The current nightly snapshots is expected to have pretty much the
functionality of the upcoming Squid-3.0 release, but is known to have many
bugs and also have not passed any serious testing by the Squid developers.
As a Squid developer I can not encourage you to run Squid-3.0 in
production until Squid-3.0.STABLE is released. You are more than welcome
to test it in your lab however.

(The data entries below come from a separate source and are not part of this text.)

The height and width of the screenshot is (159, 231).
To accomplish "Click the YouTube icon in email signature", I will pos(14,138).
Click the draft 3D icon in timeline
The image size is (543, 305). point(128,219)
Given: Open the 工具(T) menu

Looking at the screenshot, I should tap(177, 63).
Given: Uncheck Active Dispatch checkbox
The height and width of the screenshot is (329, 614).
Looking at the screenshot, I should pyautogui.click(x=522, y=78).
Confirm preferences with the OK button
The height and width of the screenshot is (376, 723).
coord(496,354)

If you really want to use any 3.0 release
in production at this stage you must fully verify that it works properly.
Bug reports to PRE releases (including nightly snapshots of PRE releases)
are generally not accepted unless you can verify the problem exists in the
current nightly snapshot or at least something which is not too far away,
so once you hit a problem you will be required to upgrade.

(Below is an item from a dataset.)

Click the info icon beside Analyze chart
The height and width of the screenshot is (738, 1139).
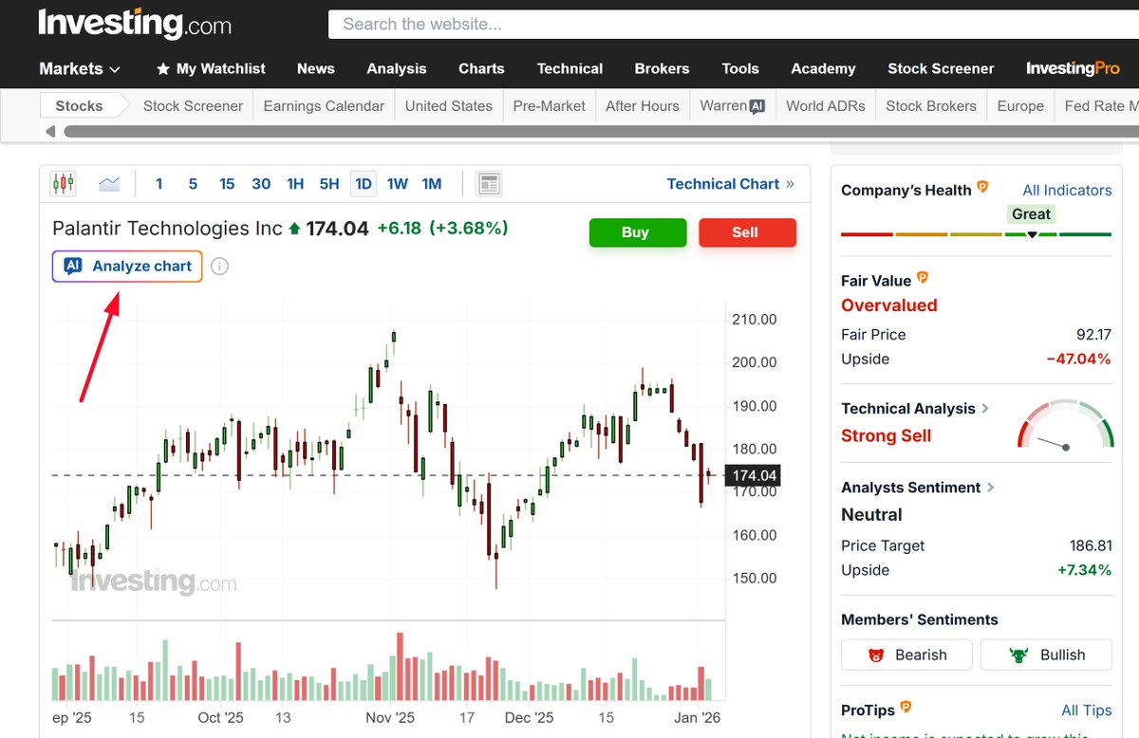pos(219,267)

> I have these two likes which makes it work:
>
> #I am using my FQDN and I point my browsers to the FQDN with the added
> path (exchange)
> https_port 443 cert=/etc/squid/key-cert.pem defaultsite=mydomain.org
Ok.
> #This does not include "originserver" since it won't work unless I take
> it out.
> cache_peer 10.0.0.10 parent 80 0 proxy-only no-query no-digest
> front-end-https=on login=pass
>
> The "originserver" option won't work. Is this a bad thing??
In my setups OWA has required the originserver option, but if it works
without then there is no panic.
The drawback from not using this option when it works without is that
persistent connections can then not be used between Squid and the web
server cache_peer and may result in a slight performance loss.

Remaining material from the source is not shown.